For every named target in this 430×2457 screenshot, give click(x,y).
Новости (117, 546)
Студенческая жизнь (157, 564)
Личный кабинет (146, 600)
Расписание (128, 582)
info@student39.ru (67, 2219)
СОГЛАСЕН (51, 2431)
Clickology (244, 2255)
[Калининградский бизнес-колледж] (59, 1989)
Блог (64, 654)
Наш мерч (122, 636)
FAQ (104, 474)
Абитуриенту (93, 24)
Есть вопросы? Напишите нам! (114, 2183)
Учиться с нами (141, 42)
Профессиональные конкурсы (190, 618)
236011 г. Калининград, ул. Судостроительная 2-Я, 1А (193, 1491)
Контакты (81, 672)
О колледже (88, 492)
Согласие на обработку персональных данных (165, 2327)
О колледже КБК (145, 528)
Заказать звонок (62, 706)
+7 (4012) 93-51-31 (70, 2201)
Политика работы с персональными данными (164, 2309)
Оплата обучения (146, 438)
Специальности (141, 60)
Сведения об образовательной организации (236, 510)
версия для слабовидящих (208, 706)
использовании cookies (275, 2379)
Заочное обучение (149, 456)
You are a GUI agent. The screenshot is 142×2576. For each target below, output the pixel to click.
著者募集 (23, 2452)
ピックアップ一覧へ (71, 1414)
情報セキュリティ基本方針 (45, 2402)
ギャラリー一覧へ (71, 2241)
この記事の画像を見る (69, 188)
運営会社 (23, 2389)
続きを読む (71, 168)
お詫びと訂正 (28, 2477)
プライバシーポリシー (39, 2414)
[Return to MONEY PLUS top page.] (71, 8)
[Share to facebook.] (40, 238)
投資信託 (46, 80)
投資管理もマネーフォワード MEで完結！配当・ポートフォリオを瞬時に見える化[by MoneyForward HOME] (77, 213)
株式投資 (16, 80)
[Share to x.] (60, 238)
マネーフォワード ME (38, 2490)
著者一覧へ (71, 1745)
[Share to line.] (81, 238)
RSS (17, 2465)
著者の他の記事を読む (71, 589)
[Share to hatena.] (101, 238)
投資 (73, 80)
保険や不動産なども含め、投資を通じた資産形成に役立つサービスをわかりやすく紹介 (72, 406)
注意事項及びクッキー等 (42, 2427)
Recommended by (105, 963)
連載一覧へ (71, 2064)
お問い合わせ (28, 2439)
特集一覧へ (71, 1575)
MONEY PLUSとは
◇ ◇ ◇ ◇ ◇
**TRY IT:**
If a line of the records contains the word "screenshot", count it; give only the total.

**RESPONSE:**
2